WHAT THE TASK REQUIRES: What you copy should be the lines from the one with "You are a computer-use" through the end of the entries, word for word. Omit the pictures.

Stored data entries:
********************

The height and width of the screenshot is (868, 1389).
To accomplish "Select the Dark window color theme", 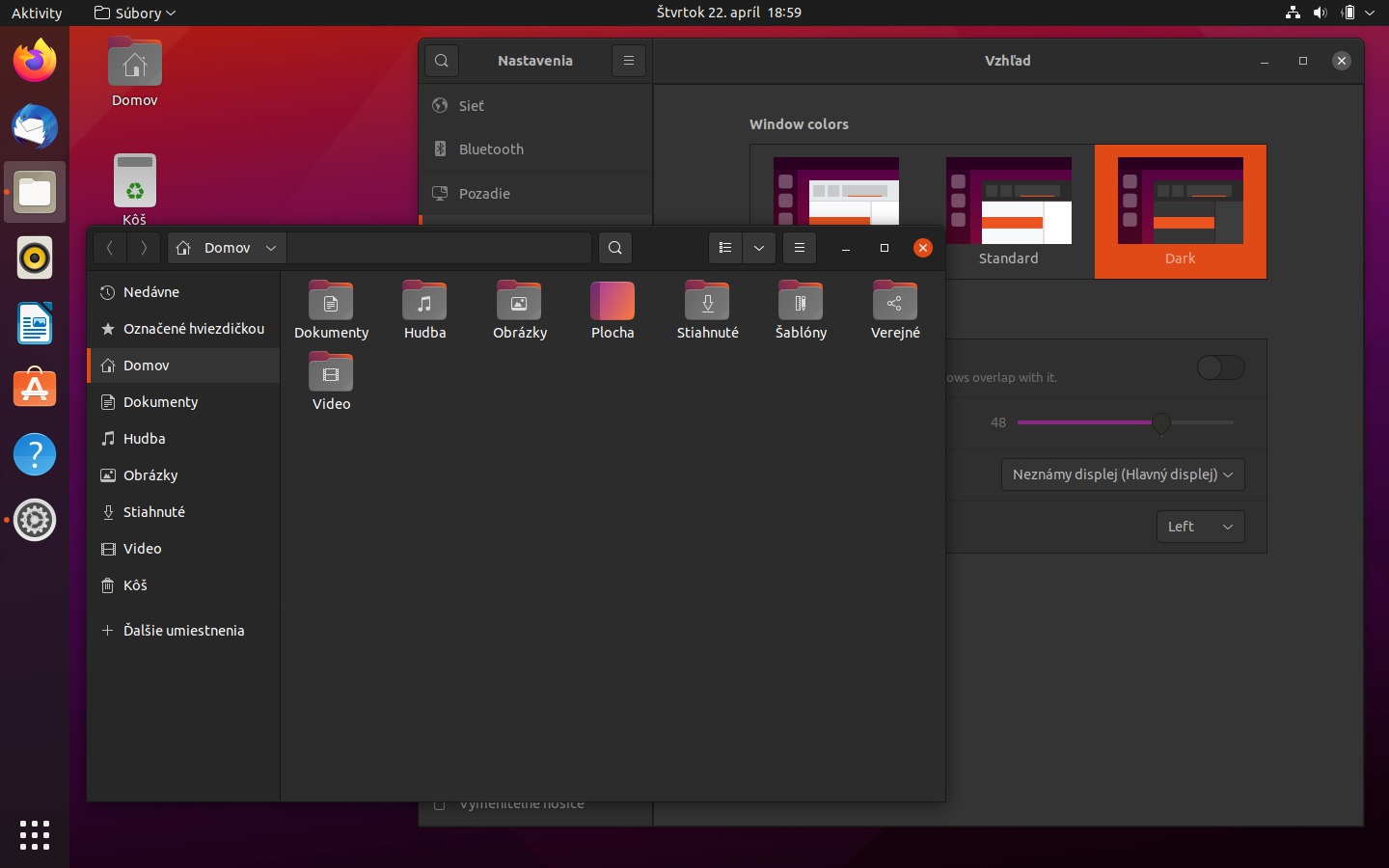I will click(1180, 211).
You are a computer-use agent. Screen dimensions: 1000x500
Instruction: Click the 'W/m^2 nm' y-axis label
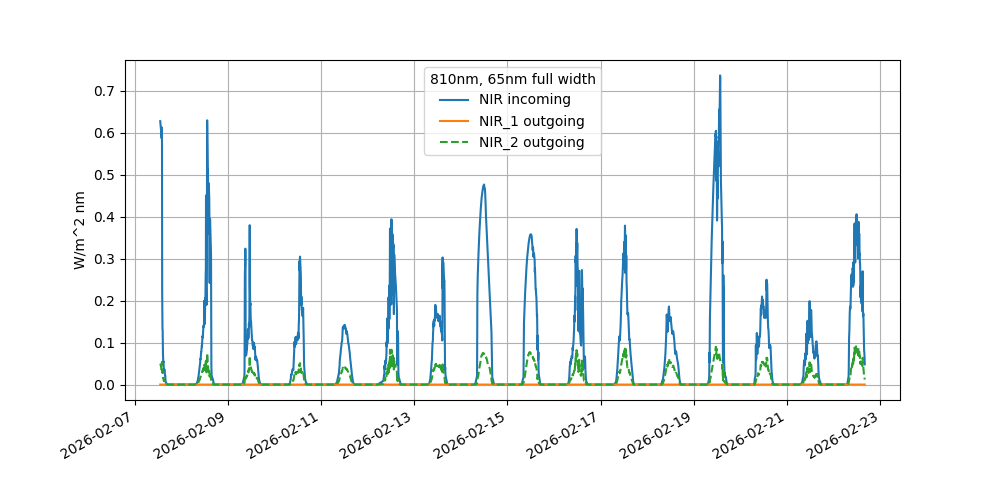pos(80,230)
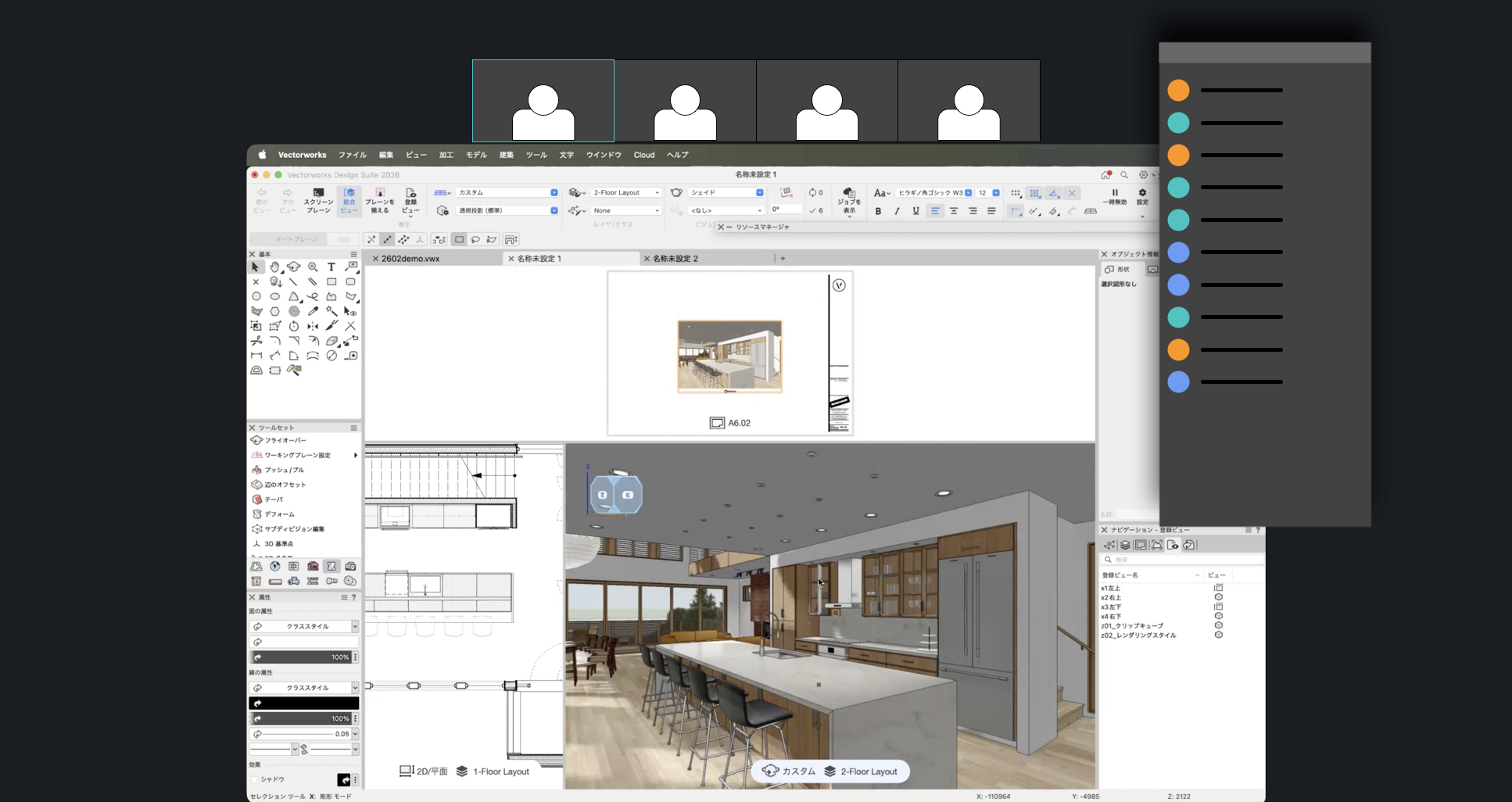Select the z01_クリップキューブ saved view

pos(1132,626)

********************

THE COMPLETED TASK:
You are a computer-use agent. Screen dimensions: 1000x500
Instruction: Click the 'W/m^2 nm' y-axis label
pos(80,230)
Select the z01_クリップキューブ saved view

pos(1132,626)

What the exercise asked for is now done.